This is the new home of the egghelp.org community forum.
All data has been migrated (including user logins/passwords) to a new phpBB version.


For more information, see this announcement post. Click the X in the top right-corner of this box to dismiss this message.

list specific chapter from a href tag?

Old posts that have not been replied to for several years.
J
Jagg
Halfop
Posts: 53
Joined: Sat Jan 24, 2004 11:32 am

list specific chapter from a href tag?

Post by Jagg »

Hi,

I have a html-file. In the source code there are many a href-tags which looks like

<a href = "http://www.url.com/e?t=WORD" target="_blank">WORD</a>

<a href = "http://www.url.com/e?t=WORD2" target="_blank">WORD2</a>

and so on....

How can I list all blue WORD* ?

Thanks
User avatar
user
&nbsp;
Posts: 1452
Joined: Tue Mar 18, 2003 9:58 pm
Location: Norway

Re: list specific chapter from a href tag?

Post by user »

Try this:

Code: Select all

foreach {word word} [regexp -all -inline {"http://www.url.com/e\?t=([^"]+)"} $html] {
  lappend words $word
}
Have you ever read "The Manual"?
J
Jagg
Halfop
Posts: 53
Joined: Sat Jan 24, 2004 11:32 am

Re: list specific chapter from a href tag?

Post by Jagg »

THANKS A LOT!!!!!

I get now a list from all WORD like:
WORD WORD2 WORD3 and so on...
How can I write a comma between these words?
User avatar
strikelight
Owner
Posts: 708
Joined: Mon Oct 07, 2002 10:39 am
Contact:

Post by strikelight »

By converting it to a string with "join" and telling it what to join with, ie. a comma:

Code: Select all

set text [join $yourlist ", "]
J
Jagg
Halfop
Posts: 53
Joined: Sat Jan 24, 2004 11:32 am

Post by Jagg »

Ok, it works perfect now..... BUT there is a problem :-?

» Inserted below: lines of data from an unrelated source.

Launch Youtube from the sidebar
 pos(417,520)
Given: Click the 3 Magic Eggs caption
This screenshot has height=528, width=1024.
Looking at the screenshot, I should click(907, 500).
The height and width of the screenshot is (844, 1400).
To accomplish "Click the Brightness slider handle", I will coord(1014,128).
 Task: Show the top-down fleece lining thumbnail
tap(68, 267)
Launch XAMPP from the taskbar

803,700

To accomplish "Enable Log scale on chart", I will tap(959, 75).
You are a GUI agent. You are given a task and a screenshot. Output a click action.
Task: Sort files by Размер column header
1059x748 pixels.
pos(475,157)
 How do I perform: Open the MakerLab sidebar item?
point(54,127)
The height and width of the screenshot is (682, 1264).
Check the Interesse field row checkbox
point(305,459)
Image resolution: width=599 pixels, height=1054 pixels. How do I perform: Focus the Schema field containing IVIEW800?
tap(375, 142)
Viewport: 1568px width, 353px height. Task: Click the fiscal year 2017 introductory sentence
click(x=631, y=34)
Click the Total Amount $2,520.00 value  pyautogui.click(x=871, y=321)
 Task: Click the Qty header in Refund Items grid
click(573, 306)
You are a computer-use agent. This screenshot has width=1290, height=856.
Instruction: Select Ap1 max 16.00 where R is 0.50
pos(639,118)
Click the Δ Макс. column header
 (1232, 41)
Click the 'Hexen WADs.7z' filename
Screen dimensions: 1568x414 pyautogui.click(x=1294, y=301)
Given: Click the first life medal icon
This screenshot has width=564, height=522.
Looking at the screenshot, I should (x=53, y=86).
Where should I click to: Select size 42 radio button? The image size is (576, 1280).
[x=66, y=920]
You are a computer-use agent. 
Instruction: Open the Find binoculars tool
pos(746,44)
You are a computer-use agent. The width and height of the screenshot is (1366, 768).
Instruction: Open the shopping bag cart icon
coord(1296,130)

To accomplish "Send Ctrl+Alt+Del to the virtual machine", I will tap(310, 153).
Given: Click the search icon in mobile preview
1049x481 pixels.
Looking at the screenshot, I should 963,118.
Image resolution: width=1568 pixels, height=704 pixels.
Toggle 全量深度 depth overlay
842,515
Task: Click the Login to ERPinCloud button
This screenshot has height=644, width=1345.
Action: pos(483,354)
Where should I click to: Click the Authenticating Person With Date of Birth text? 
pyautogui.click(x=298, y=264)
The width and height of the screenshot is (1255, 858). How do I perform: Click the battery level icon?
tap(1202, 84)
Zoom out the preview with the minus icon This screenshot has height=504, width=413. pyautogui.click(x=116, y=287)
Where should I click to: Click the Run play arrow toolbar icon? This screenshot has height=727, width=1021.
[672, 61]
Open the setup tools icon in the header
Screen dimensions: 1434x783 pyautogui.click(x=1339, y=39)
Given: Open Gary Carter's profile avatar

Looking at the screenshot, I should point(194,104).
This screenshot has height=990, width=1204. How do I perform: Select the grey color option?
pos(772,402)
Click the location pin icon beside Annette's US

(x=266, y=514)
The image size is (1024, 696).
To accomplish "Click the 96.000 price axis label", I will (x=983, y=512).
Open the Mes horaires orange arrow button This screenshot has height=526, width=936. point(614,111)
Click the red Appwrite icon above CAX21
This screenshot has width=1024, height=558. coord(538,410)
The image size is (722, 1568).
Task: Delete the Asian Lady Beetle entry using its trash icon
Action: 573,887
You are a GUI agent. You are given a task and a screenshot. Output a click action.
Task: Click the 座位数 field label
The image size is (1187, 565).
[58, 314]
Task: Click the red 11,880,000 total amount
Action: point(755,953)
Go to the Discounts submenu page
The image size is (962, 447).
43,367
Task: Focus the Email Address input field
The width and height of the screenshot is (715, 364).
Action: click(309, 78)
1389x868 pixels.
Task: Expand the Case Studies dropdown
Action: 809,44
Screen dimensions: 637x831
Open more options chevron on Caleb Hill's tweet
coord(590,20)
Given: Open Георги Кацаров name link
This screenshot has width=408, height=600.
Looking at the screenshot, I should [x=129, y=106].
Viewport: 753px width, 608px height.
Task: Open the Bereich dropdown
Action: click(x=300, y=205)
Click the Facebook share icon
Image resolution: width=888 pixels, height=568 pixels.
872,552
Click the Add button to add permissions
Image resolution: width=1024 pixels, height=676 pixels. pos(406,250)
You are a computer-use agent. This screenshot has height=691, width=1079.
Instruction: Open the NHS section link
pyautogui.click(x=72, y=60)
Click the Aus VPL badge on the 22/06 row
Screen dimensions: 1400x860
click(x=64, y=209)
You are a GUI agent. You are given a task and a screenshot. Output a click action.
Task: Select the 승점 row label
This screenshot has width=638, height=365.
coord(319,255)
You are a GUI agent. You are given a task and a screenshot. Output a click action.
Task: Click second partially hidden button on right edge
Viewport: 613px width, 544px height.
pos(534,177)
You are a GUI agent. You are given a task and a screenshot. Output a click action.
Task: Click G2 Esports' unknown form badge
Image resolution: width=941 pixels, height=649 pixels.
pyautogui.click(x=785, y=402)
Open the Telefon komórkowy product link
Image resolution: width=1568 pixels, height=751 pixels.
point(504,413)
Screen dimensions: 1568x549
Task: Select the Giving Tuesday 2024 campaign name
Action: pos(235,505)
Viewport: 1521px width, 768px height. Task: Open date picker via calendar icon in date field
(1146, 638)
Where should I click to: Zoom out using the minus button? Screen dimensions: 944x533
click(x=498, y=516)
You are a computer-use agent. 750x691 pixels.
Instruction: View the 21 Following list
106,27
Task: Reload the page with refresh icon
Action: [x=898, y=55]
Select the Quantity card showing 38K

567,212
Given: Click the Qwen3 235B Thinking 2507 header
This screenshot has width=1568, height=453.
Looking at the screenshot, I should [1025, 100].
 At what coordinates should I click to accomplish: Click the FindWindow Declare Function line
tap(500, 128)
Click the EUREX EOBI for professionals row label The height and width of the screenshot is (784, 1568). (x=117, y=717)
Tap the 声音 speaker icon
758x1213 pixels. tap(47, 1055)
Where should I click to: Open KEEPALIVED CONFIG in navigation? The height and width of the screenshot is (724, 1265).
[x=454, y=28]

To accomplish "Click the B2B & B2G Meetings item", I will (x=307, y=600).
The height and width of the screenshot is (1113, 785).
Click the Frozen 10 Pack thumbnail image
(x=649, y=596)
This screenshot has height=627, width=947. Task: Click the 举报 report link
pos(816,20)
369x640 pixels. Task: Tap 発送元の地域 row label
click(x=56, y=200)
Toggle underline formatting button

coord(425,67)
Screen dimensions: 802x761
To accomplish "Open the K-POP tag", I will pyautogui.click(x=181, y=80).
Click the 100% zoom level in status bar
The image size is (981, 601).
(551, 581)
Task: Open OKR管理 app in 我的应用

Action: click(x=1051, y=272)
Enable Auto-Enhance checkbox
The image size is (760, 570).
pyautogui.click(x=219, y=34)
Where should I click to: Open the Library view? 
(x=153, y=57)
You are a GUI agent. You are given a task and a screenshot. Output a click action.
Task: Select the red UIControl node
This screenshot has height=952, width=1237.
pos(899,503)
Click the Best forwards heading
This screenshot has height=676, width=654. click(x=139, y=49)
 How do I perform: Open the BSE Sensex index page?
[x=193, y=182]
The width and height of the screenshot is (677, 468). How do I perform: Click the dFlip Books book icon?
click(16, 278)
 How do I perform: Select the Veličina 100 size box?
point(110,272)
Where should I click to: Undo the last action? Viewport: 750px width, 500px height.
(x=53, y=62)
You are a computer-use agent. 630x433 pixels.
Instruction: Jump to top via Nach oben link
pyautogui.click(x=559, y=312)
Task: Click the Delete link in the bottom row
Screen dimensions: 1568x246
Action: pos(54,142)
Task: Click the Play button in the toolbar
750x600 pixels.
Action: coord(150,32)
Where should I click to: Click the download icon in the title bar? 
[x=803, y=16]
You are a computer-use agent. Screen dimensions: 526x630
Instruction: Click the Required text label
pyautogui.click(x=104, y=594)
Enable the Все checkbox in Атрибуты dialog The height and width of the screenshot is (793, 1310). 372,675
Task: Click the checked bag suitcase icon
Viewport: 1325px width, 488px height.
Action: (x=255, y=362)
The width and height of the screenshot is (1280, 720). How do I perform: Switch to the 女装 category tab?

The server allows only ~445 characters per line! Sometimes the output of the above script is more than 445 characters so it stops after this amount of ch. :-(

With which command I can say/split the output in two, three lines when var $a is more than 445 characters?
User avatar
user
&nbsp;
Posts: 1452
Joined: Tue Mar 18, 2003 9:58 pm
Location: Norway

Post by user »

Jagg wrote:With which command I can say/split the output in two, three lines when var $a is more than 445 characters?
There's no single command to do that :P

This is a pretty straight forward word wrapper. the optional third value can be used to split on a different char than space (only one char..sorry :P) It returns a list of "lines" that you can do whatever you like with :)

Code: Select all

proc wordwrap {str {len 70} {splitChr { }}} {
	set out [set cur {}]; set i 0
	foreach word [split [set str][unset str] $splitChr] {
		if {[incr i [string len $word]]>$len} {
			lappend out [join $cur $splitChr]
			set cur [list $word]
			set i [string len $word]
		} {
			lappend cur $word
		}
		incr i
	}
	lappend out [join $cur $splitChr]
}
ps: it won't split words even if they're longer than the max length. feature or bug? you decide :P
pps: it will return a list with one empty element if you feed it an empty string
Have you ever read "The Manual"?
User avatar
strikelight
Owner
Posts: 708
Joined: Mon Oct 07, 2002 10:39 am
Contact:

Post by strikelight »

user wrote:
Jagg wrote:With which command I can say/split the output in two, three lines when var $a is more than 445 characters?
There's no single command to do that :P

This is a pretty straight forward word wrapper. the optional third value can be used to split on a different char than space (only one char..sorry :P) It returns a list of "lines" that you can do whatever you like with :)

Code: Select all

proc wordwrap {str {len 70} {splitChr { }}} {
	set out [set cur {}]; set i 0
	foreach word [split [set str][unset str] $splitChr] {
		if {[incr i [string len $word]]>$len} {
			lappend out [join $cur $splitChr]
			set cur [list $word]
			set i [string len $word]
		} {
			lappend cur $word
		}
		incr i
	}
	lappend out [join $cur $splitChr]
}
ps: it won't split words even if they're longer than the max length. feature or bug? you decide :P
pps: it will return a list with one empty element if you feed it an empty string
What's the point of unsetting the local variable str? Sure you free up a little bit of memory, but with the command substitution you are adding cpu time... The local variable will be destroyed once the procedure has exited anyways, so for the little time it does spend inside the proc, plus the slight cpu overhead, there's no advantage to unsetting it.
User avatar
user
&nbsp;
Posts: 1452
Joined: Tue Mar 18, 2003 9:58 pm
Location: Norway

Post by user »

strikelight wrote:What's the point of unsetting the local variable str? Sure you free up a little bit of memory, but with the command substitution you are adding cpu time... The local variable will be destroyed once the procedure has exited anyways, so for the little time it does spend inside the proc, plus the slight cpu overhead, there's no advantage to unsetting it.
The point is to not have two copies of the entire input stored in memory at any point. In my opinion, saving ~50% memory (for large amounts of data) outweights the disadvantage of the tiny cpu usage added by the unset.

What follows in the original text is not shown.